▶ **Stored data entries**
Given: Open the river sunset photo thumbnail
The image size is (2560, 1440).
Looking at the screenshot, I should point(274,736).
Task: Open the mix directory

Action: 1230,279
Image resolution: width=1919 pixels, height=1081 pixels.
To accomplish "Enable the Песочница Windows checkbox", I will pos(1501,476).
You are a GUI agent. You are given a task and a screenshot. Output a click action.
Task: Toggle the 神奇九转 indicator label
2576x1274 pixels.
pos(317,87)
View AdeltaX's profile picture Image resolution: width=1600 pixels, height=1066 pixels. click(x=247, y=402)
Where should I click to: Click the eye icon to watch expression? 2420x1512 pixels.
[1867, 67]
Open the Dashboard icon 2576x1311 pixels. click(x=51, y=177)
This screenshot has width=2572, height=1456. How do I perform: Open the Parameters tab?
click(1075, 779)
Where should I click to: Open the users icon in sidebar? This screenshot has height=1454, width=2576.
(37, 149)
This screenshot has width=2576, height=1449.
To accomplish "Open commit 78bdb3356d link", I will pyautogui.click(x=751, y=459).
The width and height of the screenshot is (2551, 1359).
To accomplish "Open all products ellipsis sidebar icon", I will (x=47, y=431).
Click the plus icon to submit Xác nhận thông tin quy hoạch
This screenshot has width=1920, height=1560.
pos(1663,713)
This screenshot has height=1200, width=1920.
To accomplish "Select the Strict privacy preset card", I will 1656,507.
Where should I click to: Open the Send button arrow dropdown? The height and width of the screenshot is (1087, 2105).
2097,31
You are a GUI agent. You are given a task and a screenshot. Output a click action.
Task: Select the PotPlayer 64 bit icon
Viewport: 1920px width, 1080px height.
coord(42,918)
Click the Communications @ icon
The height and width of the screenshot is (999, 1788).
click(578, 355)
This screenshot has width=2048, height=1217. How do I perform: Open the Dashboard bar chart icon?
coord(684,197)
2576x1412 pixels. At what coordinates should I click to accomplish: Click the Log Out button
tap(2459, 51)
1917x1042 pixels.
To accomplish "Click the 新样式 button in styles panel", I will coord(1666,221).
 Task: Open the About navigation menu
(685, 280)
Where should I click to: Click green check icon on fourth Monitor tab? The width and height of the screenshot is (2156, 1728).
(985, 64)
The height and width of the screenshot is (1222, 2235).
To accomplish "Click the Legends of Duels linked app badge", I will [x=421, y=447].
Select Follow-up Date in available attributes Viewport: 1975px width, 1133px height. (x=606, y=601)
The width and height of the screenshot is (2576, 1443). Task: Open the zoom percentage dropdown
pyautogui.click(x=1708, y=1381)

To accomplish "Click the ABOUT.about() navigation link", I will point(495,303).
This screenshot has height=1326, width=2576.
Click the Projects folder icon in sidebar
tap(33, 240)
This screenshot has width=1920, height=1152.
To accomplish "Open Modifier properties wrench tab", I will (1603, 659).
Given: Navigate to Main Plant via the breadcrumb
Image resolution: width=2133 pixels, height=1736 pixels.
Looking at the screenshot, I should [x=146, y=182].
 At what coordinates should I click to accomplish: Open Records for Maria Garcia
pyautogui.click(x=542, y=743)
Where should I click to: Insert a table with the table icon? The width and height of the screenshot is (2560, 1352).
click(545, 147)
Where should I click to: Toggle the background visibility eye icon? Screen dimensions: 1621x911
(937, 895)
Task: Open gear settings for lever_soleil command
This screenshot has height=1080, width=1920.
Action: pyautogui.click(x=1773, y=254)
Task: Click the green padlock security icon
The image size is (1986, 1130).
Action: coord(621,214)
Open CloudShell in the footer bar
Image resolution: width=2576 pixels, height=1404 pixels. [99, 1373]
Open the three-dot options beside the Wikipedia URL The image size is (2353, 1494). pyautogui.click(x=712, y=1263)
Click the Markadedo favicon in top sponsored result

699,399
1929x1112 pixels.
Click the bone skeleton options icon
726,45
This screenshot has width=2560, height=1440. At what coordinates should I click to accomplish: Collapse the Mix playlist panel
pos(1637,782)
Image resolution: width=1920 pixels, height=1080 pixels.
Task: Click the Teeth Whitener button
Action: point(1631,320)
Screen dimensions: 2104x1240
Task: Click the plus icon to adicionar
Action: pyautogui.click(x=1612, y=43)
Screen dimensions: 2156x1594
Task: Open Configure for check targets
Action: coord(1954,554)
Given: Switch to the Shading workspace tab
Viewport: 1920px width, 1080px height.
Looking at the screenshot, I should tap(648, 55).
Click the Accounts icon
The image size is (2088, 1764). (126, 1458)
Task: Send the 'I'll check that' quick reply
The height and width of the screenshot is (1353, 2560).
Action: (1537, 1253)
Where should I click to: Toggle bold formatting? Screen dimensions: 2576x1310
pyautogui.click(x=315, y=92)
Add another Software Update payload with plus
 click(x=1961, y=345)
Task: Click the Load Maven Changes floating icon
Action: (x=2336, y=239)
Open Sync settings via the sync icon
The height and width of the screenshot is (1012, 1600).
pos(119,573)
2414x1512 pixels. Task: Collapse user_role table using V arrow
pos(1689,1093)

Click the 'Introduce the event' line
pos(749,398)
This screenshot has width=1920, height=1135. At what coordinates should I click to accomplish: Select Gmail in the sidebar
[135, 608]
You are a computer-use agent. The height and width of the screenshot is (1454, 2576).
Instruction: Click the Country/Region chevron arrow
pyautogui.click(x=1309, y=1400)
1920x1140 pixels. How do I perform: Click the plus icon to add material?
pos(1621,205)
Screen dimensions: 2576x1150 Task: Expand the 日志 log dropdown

▶ **Work instruction**
Give every record again, exactly as it reads.

▶ **Output of the exercise**
Given: Open the river sunset photo thumbnail
The image size is (2560, 1440).
Looking at the screenshot, I should point(274,736).
Task: Open the mix directory

Action: 1230,279
Image resolution: width=1919 pixels, height=1081 pixels.
To accomplish "Enable the Песочница Windows checkbox", I will pos(1501,476).
You are a GUI agent. You are given a task and a screenshot. Output a click action.
Task: Toggle the 神奇九转 indicator label
2576x1274 pixels.
pos(317,87)
View AdeltaX's profile picture Image resolution: width=1600 pixels, height=1066 pixels. click(x=247, y=402)
Where should I click to: Click the eye icon to watch expression? 2420x1512 pixels.
[1867, 67]
Open the Dashboard icon 2576x1311 pixels. click(x=51, y=177)
This screenshot has width=2572, height=1456. How do I perform: Open the Parameters tab?
click(1075, 779)
Where should I click to: Open the users icon in sidebar? This screenshot has height=1454, width=2576.
(37, 149)
This screenshot has width=2576, height=1449.
To accomplish "Open commit 78bdb3356d link", I will pyautogui.click(x=751, y=459).
The width and height of the screenshot is (2551, 1359).
To accomplish "Open all products ellipsis sidebar icon", I will (x=47, y=431).
Click the plus icon to submit Xác nhận thông tin quy hoạch
This screenshot has width=1920, height=1560.
pos(1663,713)
This screenshot has height=1200, width=1920.
To accomplish "Select the Strict privacy preset card", I will 1656,507.
Where should I click to: Open the Send button arrow dropdown? The height and width of the screenshot is (1087, 2105).
2097,31
You are a GUI agent. You are given a task and a screenshot. Output a click action.
Task: Select the PotPlayer 64 bit icon
Viewport: 1920px width, 1080px height.
coord(42,918)
Click the Communications @ icon
The height and width of the screenshot is (999, 1788).
click(578, 355)
This screenshot has width=2048, height=1217. How do I perform: Open the Dashboard bar chart icon?
coord(684,197)
2576x1412 pixels. At what coordinates should I click to accomplish: Click the Log Out button
tap(2459, 51)
1917x1042 pixels.
To accomplish "Click the 新样式 button in styles panel", I will coord(1666,221).
 Task: Open the About navigation menu
(685, 280)
Where should I click to: Click green check icon on fourth Monitor tab? The width and height of the screenshot is (2156, 1728).
(985, 64)
The height and width of the screenshot is (1222, 2235).
To accomplish "Click the Legends of Duels linked app badge", I will [x=421, y=447].
Select Follow-up Date in available attributes Viewport: 1975px width, 1133px height. (x=606, y=601)
The width and height of the screenshot is (2576, 1443). Task: Open the zoom percentage dropdown
pyautogui.click(x=1708, y=1381)

To accomplish "Click the ABOUT.about() navigation link", I will point(495,303).
This screenshot has height=1326, width=2576.
Click the Projects folder icon in sidebar
tap(33, 240)
This screenshot has width=1920, height=1152.
To accomplish "Open Modifier properties wrench tab", I will (1603, 659).
Given: Navigate to Main Plant via the breadcrumb
Image resolution: width=2133 pixels, height=1736 pixels.
Looking at the screenshot, I should [x=146, y=182].
 At what coordinates should I click to accomplish: Open Records for Maria Garcia
pyautogui.click(x=542, y=743)
Where should I click to: Insert a table with the table icon? The width and height of the screenshot is (2560, 1352).
click(545, 147)
Where should I click to: Toggle the background visibility eye icon? Screen dimensions: 1621x911
(937, 895)
Task: Open gear settings for lever_soleil command
This screenshot has height=1080, width=1920.
Action: pyautogui.click(x=1773, y=254)
Task: Click the green padlock security icon
The image size is (1986, 1130).
Action: coord(621,214)
Open CloudShell in the footer bar
Image resolution: width=2576 pixels, height=1404 pixels. [99, 1373]
Open the three-dot options beside the Wikipedia URL The image size is (2353, 1494). pyautogui.click(x=712, y=1263)
Click the Markadedo favicon in top sponsored result

699,399
1929x1112 pixels.
Click the bone skeleton options icon
726,45
This screenshot has width=2560, height=1440. At what coordinates should I click to accomplish: Collapse the Mix playlist panel
pos(1637,782)
Image resolution: width=1920 pixels, height=1080 pixels.
Task: Click the Teeth Whitener button
Action: point(1631,320)
Screen dimensions: 2104x1240
Task: Click the plus icon to adicionar
Action: pyautogui.click(x=1612, y=43)
Screen dimensions: 2156x1594
Task: Open Configure for check targets
Action: coord(1954,554)
Given: Switch to the Shading workspace tab
Viewport: 1920px width, 1080px height.
Looking at the screenshot, I should tap(648, 55).
Click the Accounts icon
The image size is (2088, 1764). (126, 1458)
Task: Send the 'I'll check that' quick reply
The height and width of the screenshot is (1353, 2560).
Action: (1537, 1253)
Where should I click to: Toggle bold formatting? Screen dimensions: 2576x1310
pyautogui.click(x=315, y=92)
Add another Software Update payload with plus
 click(x=1961, y=345)
Task: Click the Load Maven Changes floating icon
Action: (x=2336, y=239)
Open Sync settings via the sync icon
The height and width of the screenshot is (1012, 1600).
pos(119,573)
2414x1512 pixels. Task: Collapse user_role table using V arrow
pos(1689,1093)

Click the 'Introduce the event' line
pos(749,398)
This screenshot has width=1920, height=1135. At what coordinates should I click to accomplish: Select Gmail in the sidebar
[135, 608]
You are a computer-use agent. The height and width of the screenshot is (1454, 2576).
Instruction: Click the Country/Region chevron arrow
pyautogui.click(x=1309, y=1400)
1920x1140 pixels. How do I perform: Click the plus icon to add material?
pos(1621,205)
Screen dimensions: 2576x1150 Task: Expand the 日志 log dropdown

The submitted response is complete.